▸ WHAT IS REQUIRED: In the material below, please swap every "screenshot" for "image", keep everything else the same, and leave the pictures out.
— start INPUT FOR THIS TASK —
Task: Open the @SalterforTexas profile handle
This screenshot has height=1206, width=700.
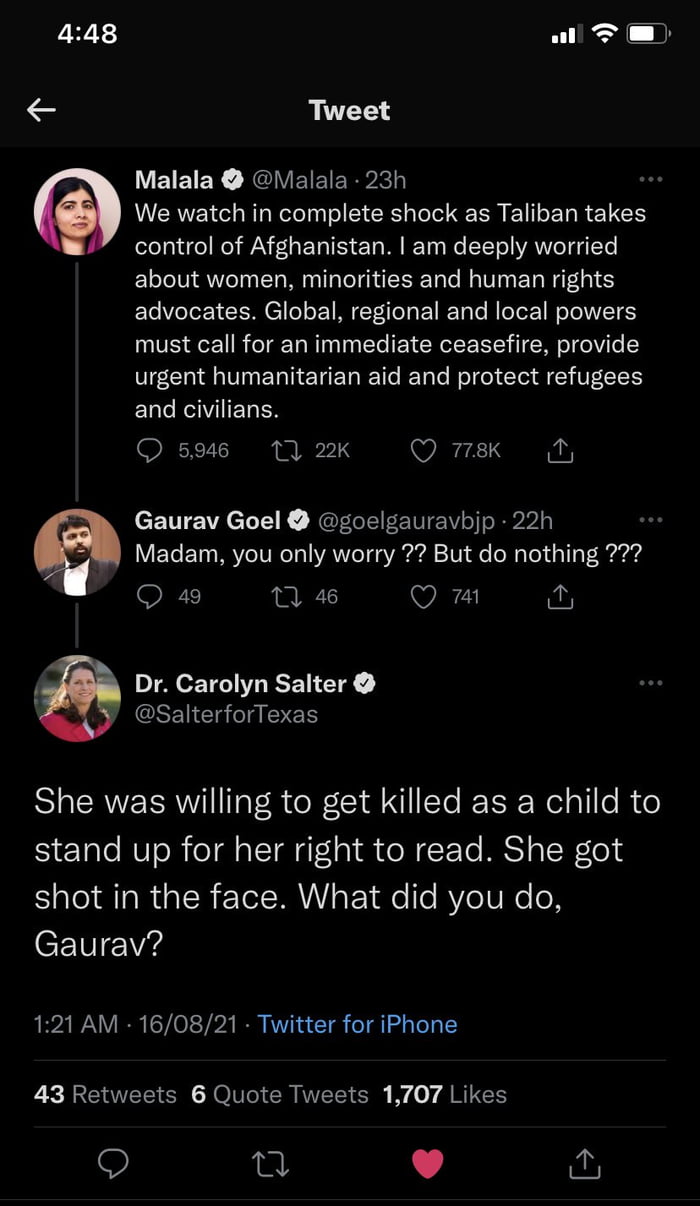Action: click(226, 714)
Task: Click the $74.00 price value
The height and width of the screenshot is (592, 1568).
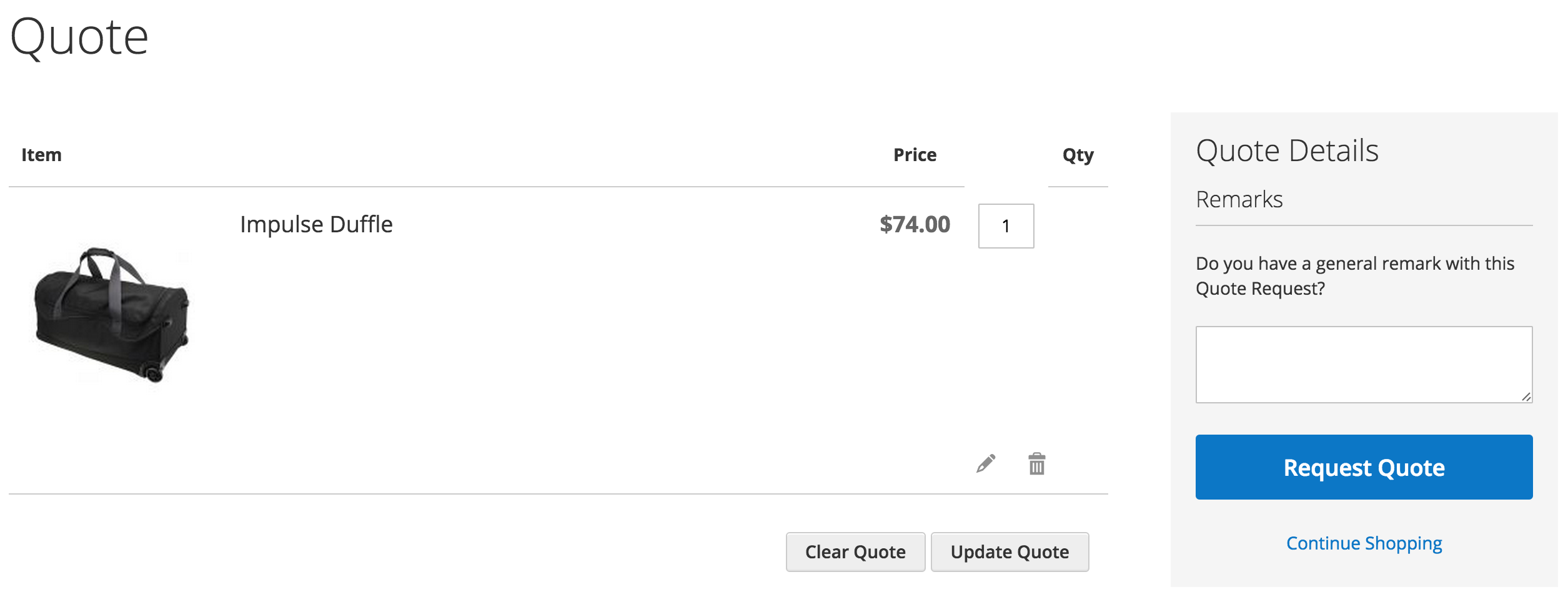Action: pos(915,225)
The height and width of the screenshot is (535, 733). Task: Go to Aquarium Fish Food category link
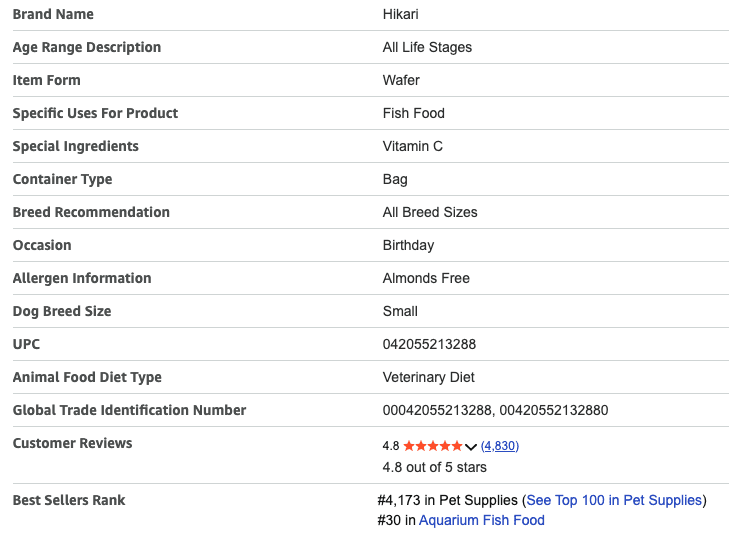tap(481, 520)
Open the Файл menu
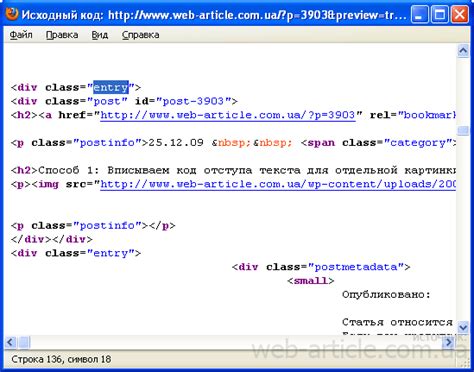Screen dimensions: 474x372 pos(21,35)
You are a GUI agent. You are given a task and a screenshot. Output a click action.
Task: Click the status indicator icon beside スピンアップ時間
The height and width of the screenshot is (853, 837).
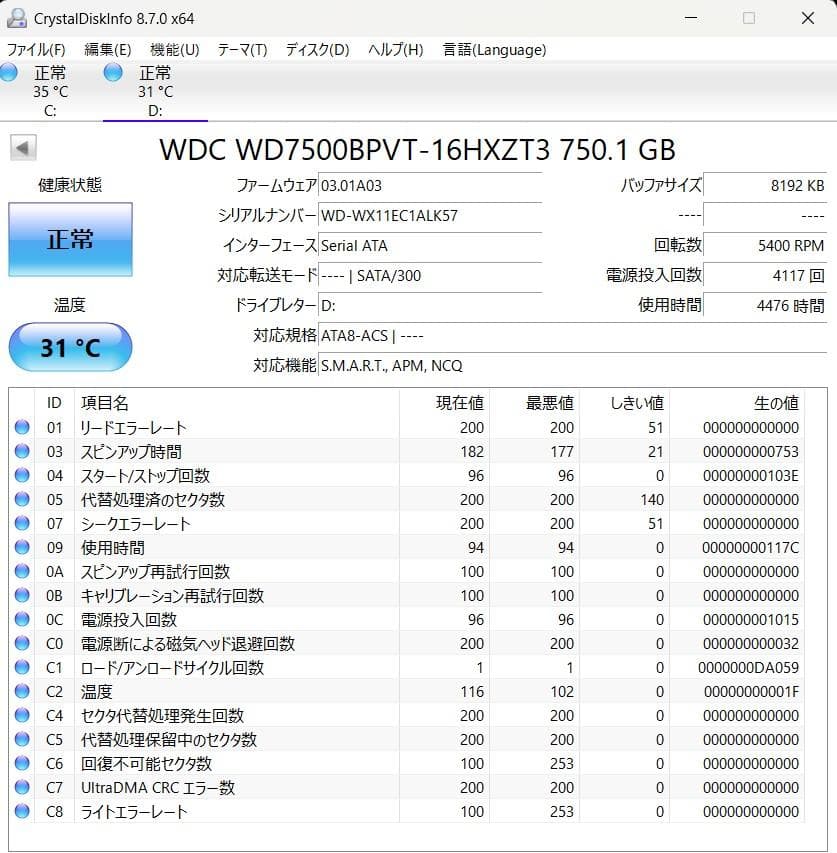23,452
— end INPUT FOR THIS TASK —
▸ RESPONSE FOR THIS EXERCISE:
Task: Open the @SalterforTexas profile handle
This image has height=1206, width=700.
Action: click(226, 714)
Task: Click the $74.00 price value
The height and width of the image is (592, 1568).
Action: pos(915,225)
The height and width of the image is (535, 733). Task: Go to Aquarium Fish Food category link
tap(481, 520)
Open the Файл menu
Screen dimensions: 474x372 pos(21,35)
You are a GUI agent. You are given a task and a image. Output a click action.
Task: Click the status indicator icon beside スピンアップ時間
The height and width of the image is (853, 837).
23,452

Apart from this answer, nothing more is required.